Methods: In this multicentre, open-label, randomised trial, we recruited patients with uncomplicated P falciparum malaria at 18 hospitals and health clinics in eight countries. Eligible patients were aged 2–65 years, with acute, uncomplicated P falciparum malaria alone or mixed with non-falciparum species, and a temperature of 37·5°C or higher, or a history of fever in the past 24 h. Patients were randomly assigned (1:1) to one of two treatments using block randomisation, depending on their location: in Thailand, Cambodia, Vietnam, and Myanmar patients were assigned to either dihydroartemisinin–piperaquine or dihydroartemisinin–piperaquine plus mefloquine; at three sites in Cambodia they were assigned to either artesunate–mefloquine or dihydroartemisinin–piperaquine plus mefloquine; and in Laos, Myanmar, Bangladesh, India, and the Democratic Republic of the Congo they were assigned to either artemether–lumefantrine or artemether–lumefantrine plus amodiaquine. All drugs were administered orally and doses varied by drug combination and site. Patients were followed-up weekly for 42 days. The primary endpoint was efficacy, defined by 42-day PCR-corrected adequate clinical and parasitological response. Primary analysis was by intention to treat. A detailed assessment of safety and tolerability of the study drugs was done in all patients randomly assigned to treatment. This study is registered at ClinicalTrials.gov, NCT02453308, and is complete.

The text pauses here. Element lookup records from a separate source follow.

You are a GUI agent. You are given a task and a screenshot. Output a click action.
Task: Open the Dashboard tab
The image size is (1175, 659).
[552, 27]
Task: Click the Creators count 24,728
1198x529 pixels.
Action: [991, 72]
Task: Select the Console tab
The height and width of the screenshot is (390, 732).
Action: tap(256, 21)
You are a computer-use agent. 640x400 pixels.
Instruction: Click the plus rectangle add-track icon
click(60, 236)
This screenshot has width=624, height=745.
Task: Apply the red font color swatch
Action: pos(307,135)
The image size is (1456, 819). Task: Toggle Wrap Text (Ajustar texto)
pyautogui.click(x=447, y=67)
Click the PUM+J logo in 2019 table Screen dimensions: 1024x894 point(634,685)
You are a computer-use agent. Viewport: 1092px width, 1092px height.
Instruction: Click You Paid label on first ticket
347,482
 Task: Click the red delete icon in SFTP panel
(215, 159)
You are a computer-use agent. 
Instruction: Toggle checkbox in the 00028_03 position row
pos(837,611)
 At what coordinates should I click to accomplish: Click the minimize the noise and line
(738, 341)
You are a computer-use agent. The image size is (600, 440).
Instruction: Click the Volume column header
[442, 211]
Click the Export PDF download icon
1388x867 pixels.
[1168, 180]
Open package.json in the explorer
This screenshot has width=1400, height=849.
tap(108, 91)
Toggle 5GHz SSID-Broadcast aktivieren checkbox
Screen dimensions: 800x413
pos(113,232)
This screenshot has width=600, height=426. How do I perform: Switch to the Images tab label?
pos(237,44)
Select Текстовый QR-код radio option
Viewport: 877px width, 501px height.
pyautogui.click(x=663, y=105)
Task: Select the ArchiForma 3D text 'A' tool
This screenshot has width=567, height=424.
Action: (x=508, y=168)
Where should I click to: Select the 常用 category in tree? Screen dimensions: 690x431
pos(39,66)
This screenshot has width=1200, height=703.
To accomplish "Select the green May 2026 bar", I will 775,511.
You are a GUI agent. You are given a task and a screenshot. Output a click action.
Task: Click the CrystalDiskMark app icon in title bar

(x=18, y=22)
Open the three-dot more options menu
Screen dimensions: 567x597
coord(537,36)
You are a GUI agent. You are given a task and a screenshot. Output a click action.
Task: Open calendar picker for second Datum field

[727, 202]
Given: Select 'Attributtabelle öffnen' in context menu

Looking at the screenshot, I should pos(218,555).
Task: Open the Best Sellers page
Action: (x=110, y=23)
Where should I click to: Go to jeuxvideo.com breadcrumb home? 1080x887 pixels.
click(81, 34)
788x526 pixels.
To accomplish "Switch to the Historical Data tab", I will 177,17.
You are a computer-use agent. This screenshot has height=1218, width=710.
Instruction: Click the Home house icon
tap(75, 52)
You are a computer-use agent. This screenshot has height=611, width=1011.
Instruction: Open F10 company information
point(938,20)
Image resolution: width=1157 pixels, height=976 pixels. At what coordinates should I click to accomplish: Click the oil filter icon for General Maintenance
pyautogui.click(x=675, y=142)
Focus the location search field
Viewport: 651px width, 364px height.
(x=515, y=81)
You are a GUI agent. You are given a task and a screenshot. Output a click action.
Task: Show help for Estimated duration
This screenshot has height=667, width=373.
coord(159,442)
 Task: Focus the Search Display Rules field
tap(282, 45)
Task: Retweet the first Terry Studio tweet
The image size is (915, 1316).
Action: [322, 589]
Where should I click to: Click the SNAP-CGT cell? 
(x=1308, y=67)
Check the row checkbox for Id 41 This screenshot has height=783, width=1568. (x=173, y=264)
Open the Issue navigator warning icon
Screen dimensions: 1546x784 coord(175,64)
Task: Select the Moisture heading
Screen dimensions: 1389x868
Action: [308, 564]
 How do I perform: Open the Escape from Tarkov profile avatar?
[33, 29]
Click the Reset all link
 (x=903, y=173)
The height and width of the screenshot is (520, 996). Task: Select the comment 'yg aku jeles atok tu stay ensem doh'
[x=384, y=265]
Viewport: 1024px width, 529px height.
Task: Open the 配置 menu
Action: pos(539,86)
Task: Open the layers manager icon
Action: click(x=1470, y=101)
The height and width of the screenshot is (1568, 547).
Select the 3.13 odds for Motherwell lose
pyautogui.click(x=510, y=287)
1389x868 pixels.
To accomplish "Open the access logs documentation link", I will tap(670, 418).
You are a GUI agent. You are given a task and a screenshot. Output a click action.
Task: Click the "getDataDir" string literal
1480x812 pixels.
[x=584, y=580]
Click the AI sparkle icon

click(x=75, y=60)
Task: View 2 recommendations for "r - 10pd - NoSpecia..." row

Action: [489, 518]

Findings: Between Aug 7, 2015, and Feb 8, 2018, 1100 patients were given either dihydroartemisinin–piperaquine (183 [17%]), dihydroartemisinin–piperaquine plus mefloquine (269 [25%]), artesunate–mefloquine (73 [7%]), artemether–lumefantrine (289 [26%]), or artemether–lumefantrine plus amodiaquine (286 [26%]). The median age was 23 years (IQR 13 to 34) and 854 (78%) of 1100 patients were male. In Cambodia, Thailand, and Vietnam the 42-day PCR-corrected efficacy after dihydroartemisinin–piperaquine plus mefloquine was 98% (149 of 152; 95% CI 94 to 100) and after dihydroartemisinin–piperaquine was 48% (67 of 141; 95% CI 39 to 56; risk difference 51%, 95% CI 42 to 59; p<0·0001). Efficacy of dihydroartemisinin–piperaquine plus mefloquine in the three sites in Myanmar was 91% (42 of 46; 95% CI 79 to 98) versus 100% (42 of 42; 95% CI 92 to 100) after dihydroartemisinin–piperaquine (risk difference 9%, 95% CI 1 to 17; p=0·12). The 42-day PCR corrected efficacy of dihydroartemisinin–piperaquine plus mefloquine (96% [68 of 71; 95% CI 88 to 99]) was non-inferior to that of artesunate–mefloquine (95% [69 of 73; 95% CI 87 to 99]) in three sites in Cambodia (risk difference 1%; 95% CI −6 to 8; p=1·00). The overall 42-day PCR-corrected efficacy of artemether–lumefantrine plus amodiaquine (98% [281 of 286; 95% CI 97 to 99]) was similar to that of artemether–lumefantrine (97% [279 of 289; 95% CI 94 to 98]; risk difference 2%, 95% CI −1 to 4; p=0·30). Both TACTs were well tolerated, although early vomiting (within 1 h) was more frequent after dihydroartemisinin–piperaquine plus mefloquine (30 [3·8%] of 794) than after dihydroartemisinin–piperaquine (eight [1·5%] of 543; p=0·012). Vomiting after artemether–lumefantrine plus amodiaquine (22 [1·3%] of 1703) and artemether–lumefantrine (11 [0·6%] of 1721) was infrequent. Adding amodiaquine to artemether–lumefantrine extended the electrocardiogram corrected QT interval (mean increase at 52 h compared with baseline of 8·8 ms [SD 18·6] vs 0·9 ms [16·1]; p<0·01) but adding mefloquine to dihydroartemisinin–piperaquine did not (mean increase of 22·1 ms [SD 19·2] for dihydroartemisinin–piperaquine vs 20·8 ms [SD 17·8] for dihydroartemisinin–piperaquine plus mefloquine; p=0·50).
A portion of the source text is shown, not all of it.